Base excision repair of 8-hydroxyguanine protects DNA from endogenous oxidative stress.

A particularly important stress for all cells is the one produced by reactive oxygen species (ROS) that are formed as a byproduct of endogenous metabolism or the exposure to environmental oxidizing agents. An oxidatively damaged guanine, 8-hydroxyguanine (8-OH-G), is abundantly produced in DNA exposed to ROS. The biological relevance of this kind of DNA damage has been unveiled by the study of two mutator genes in E. coli, fpg and mutY. Both genes code for DNA glycosylases that cooperate to prevent the mutagenic effects of 8-OH-G. Inactivation of any of those two genes leads to a spontaneous mutator phenotype characterized by the exclusive increase in G:C to T:A transversions. In the simple eukaryote Saccharomyces cerevisiae, the OGG1 gene encodes an 8-OH-G DNA glycosylase which is the functional homolog of the bacterial fpg gene product. Moreover, the inactivation of OGG1 in yeast creates a mutator phenotype that is also specific for the generation of G:C to T:A transversions. The presence of such system in mammals has been confirmed by the cloning of the OGG1 gene coding for a human homolog of the yeast enzyme.

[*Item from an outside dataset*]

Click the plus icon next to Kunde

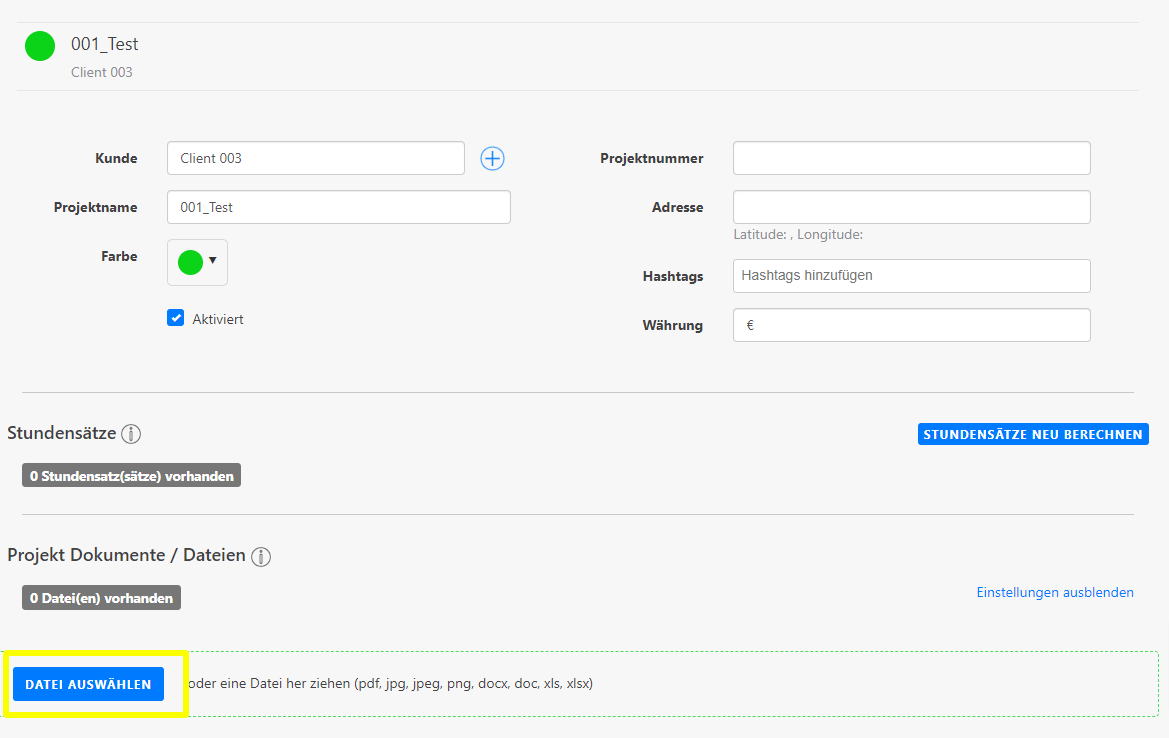[492, 158]
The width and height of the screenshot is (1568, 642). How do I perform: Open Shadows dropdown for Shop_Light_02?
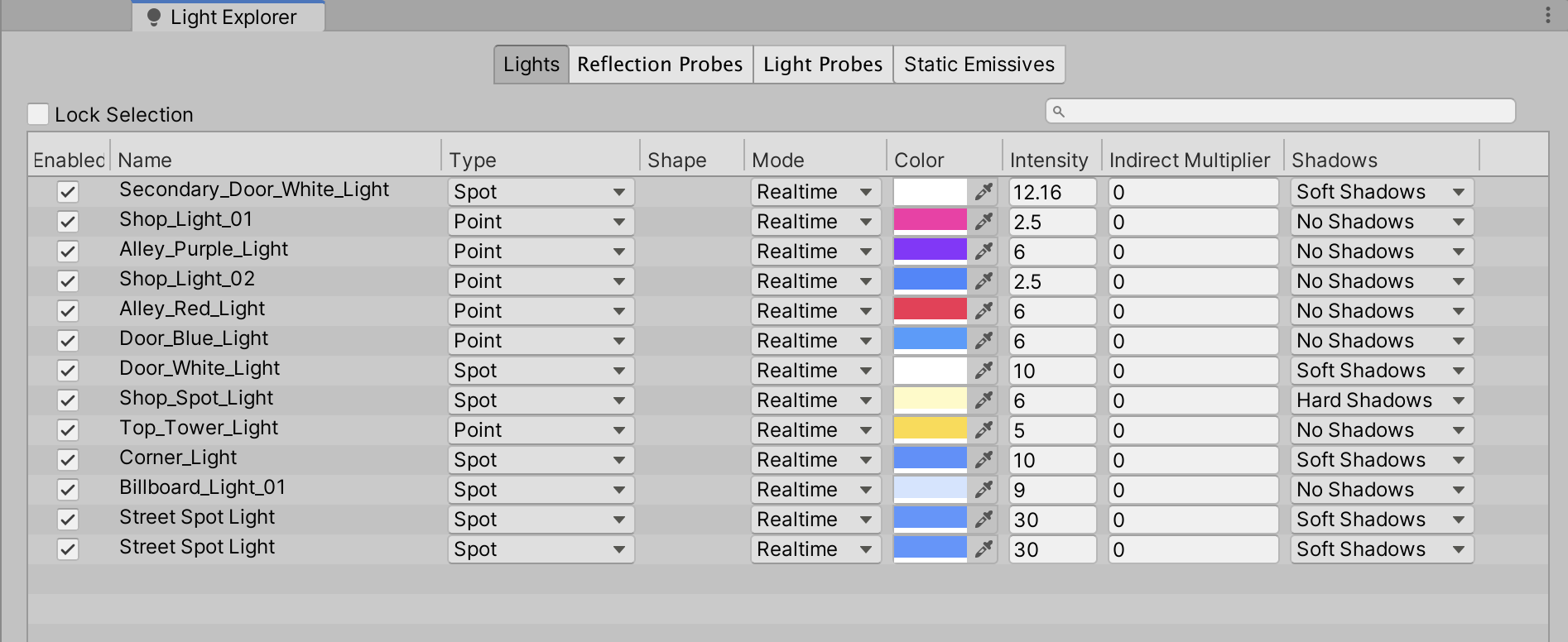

Human cells also possess a MutY homolog encoded by the MYH gene. Analysis of the human OGG1 gene and its transcripts in normal and tumoral tissues reveals alternative splicing, polymorphisms and somatic mutations. The aim of this review is to summarize recent findings dealing with the biochemical properties and the biological functions of 8-OH-G DNA glycosylases in bacterial, yeast, insect and mammalian cells. These results point to 8-OH-G as an endogenous source of mutations and to its likely involvement in the process of carcinogenesis.